(Dataset entries)
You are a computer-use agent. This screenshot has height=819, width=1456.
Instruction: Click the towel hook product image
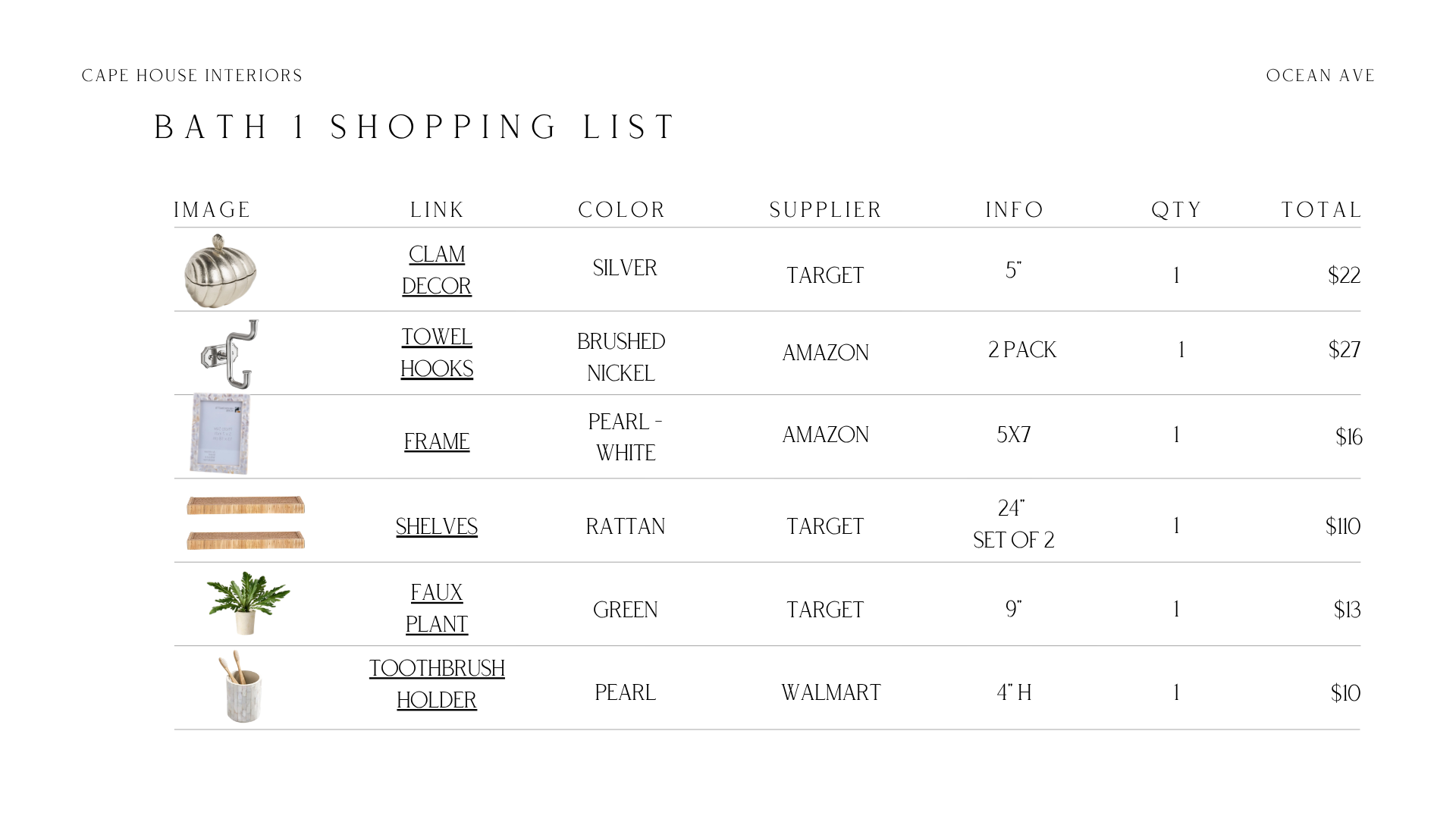coord(230,354)
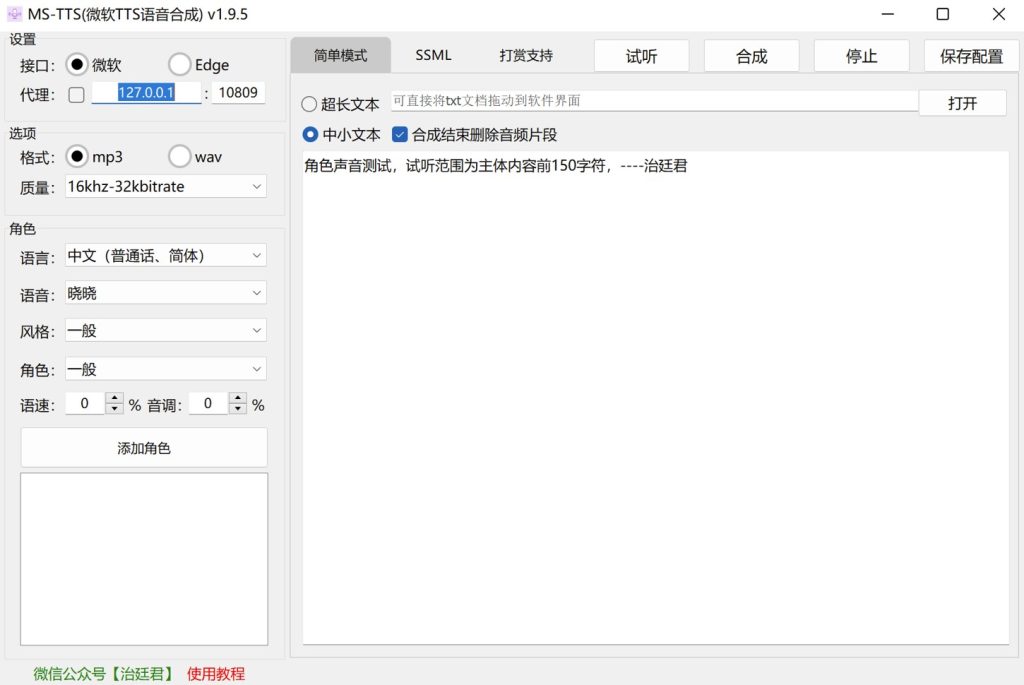The image size is (1024, 685).
Task: Choose wav as the output format
Action: pyautogui.click(x=179, y=157)
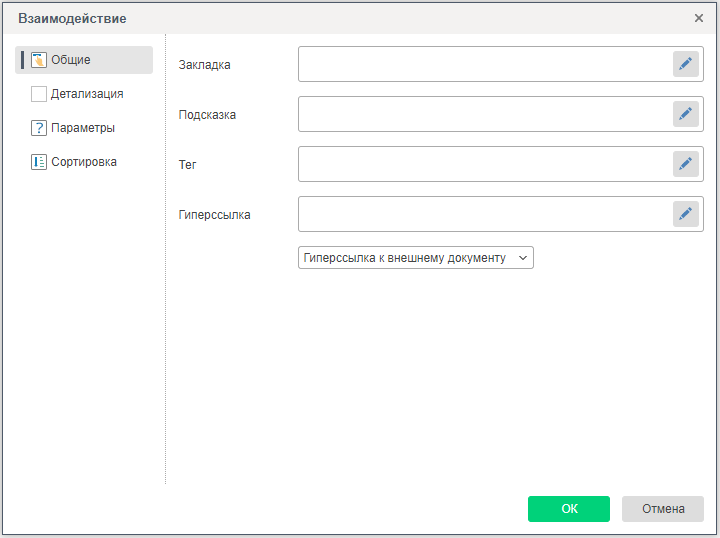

[Task goal]: Repeat every line above exactly, but omit all images.

[Answer to the problem]:
You are a computer-use agent. This screenshot has height=819, width=1456.
Instruction: Click the towel hook product image
coord(230,354)
The image size is (1024, 685).
Task: Choose wav as the output format
Action: pyautogui.click(x=179, y=157)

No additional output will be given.